0
0
SciPydata~5 mins

Distance computation (distance.cdist) in SciPy - Time & Space Complexity

Choose your learning style9 modes available
Time Complexity: Distance computation (distance.cdist)
O(m x n)
Understanding Time Complexity

When we calculate distances between two groups of points, it takes time depending on how many points there are.

We want to know how the time needed grows as the number of points grows.

Scenario Under Consideration

Analyze the time complexity of the following code snippet.

from scipy.spatial import distance
import numpy as np

pointsA = np.random.rand(100, 3)  # 100 points in 3D
pointsB = np.random.rand(200, 3)  # 200 points in 3D

result = distance.cdist(pointsA, pointsB, 'euclidean')

This code computes the Euclidean distance between every point in pointsA and every point in pointsB.

Identify Repeating Operations

Identify the loops, recursion, array traversals that repeat.

  • Primary operation: Calculating distance between each pair of points from two sets.
  • How many times: For each of the 100 points in pointsA, distances to all 200 points in pointsB are computed, so 100 x 200 = 20,000 times.
How Execution Grows With Input

As the number of points grows, the total distance calculations grow by multiplying the sizes of both sets.

Input Size (pointsA x pointsB)Approx. Operations
10 x 10100
100 x 10010,000
1000 x 10001,000,000

Pattern observation: Doubling the number of points in both sets roughly squares the number of distance calculations.

Final Time Complexity

Time Complexity: O(m × n)

This means the time grows proportionally to the product of the number of points in each set.

Common Mistake

[X] Wrong: "The time depends only on the total number of points combined, like m + n."

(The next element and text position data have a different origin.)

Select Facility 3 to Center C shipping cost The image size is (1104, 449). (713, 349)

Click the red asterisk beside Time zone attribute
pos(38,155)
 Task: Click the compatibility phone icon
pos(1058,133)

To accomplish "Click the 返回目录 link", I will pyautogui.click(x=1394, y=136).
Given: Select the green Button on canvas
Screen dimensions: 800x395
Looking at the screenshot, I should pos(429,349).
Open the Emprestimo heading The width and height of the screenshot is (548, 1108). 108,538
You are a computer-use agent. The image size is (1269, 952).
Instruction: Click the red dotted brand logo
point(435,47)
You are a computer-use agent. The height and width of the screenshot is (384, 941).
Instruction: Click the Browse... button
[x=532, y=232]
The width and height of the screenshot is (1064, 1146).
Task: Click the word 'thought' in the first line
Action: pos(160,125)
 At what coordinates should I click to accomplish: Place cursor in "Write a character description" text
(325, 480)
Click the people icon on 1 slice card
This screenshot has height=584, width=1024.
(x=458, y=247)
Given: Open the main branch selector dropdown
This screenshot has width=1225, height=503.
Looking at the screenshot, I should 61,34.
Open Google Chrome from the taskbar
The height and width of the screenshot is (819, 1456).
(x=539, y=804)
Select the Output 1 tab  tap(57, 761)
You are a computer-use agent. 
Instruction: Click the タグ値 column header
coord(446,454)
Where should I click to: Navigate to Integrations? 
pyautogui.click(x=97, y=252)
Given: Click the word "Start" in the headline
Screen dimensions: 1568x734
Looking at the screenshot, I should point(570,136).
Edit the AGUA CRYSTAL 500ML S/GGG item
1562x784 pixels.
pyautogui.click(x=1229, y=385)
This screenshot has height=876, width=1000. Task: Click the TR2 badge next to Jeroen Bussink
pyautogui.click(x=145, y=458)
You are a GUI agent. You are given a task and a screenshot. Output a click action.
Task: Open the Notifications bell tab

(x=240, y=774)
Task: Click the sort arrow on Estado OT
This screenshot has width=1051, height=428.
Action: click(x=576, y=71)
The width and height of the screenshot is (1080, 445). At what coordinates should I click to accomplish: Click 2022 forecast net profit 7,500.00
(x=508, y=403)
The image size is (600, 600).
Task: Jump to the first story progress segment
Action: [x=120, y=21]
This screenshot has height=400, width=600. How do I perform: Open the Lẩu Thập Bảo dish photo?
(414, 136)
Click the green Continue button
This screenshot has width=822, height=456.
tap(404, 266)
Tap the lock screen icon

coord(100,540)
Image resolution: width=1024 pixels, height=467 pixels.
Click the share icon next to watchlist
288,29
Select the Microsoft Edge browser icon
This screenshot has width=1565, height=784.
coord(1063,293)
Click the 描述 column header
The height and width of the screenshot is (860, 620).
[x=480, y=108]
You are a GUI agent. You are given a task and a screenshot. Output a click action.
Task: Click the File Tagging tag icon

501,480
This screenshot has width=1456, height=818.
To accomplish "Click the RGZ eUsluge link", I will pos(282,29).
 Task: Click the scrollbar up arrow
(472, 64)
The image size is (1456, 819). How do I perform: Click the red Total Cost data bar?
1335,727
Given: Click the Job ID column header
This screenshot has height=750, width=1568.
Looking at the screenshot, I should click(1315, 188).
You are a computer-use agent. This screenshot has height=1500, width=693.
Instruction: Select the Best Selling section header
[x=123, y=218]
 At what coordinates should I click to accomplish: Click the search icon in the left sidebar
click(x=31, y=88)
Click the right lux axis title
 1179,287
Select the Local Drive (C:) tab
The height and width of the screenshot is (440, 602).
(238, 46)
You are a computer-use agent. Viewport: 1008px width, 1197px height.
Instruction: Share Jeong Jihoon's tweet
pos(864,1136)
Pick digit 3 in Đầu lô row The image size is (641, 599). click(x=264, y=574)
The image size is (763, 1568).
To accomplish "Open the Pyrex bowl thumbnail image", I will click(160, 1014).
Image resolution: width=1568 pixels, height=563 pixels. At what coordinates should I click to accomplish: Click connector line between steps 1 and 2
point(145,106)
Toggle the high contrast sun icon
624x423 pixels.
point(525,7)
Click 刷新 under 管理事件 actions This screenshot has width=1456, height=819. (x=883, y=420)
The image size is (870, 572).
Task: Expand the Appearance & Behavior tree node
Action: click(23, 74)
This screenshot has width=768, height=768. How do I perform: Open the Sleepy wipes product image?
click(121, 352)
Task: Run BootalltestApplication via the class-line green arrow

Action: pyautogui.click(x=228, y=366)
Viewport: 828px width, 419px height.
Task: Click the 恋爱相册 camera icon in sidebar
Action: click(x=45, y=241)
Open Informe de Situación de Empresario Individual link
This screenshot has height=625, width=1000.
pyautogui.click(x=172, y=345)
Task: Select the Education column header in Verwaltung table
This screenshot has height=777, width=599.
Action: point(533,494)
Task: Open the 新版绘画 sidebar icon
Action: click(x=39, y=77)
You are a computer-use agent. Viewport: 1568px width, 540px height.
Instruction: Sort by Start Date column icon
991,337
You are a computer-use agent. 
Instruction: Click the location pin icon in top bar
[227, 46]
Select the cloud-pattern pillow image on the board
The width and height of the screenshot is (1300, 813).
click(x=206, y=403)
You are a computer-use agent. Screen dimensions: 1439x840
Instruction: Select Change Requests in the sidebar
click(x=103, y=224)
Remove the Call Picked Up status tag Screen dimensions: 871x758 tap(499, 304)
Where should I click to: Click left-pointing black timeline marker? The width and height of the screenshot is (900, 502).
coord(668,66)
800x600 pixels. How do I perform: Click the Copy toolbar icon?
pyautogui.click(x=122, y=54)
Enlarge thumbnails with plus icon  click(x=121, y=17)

[OK] Correct: Each point in one set is compared to every point in the other set, so the total work multiplies, not adds.

Interview Connect

Understanding how distance calculations scale helps you explain performance in tasks like clustering or nearest neighbor search, showing you grasp practical data science challenges.

Self-Check

"What if we only compute distances between points in the same set (like pointsA to pointsA)? How would the time complexity change?"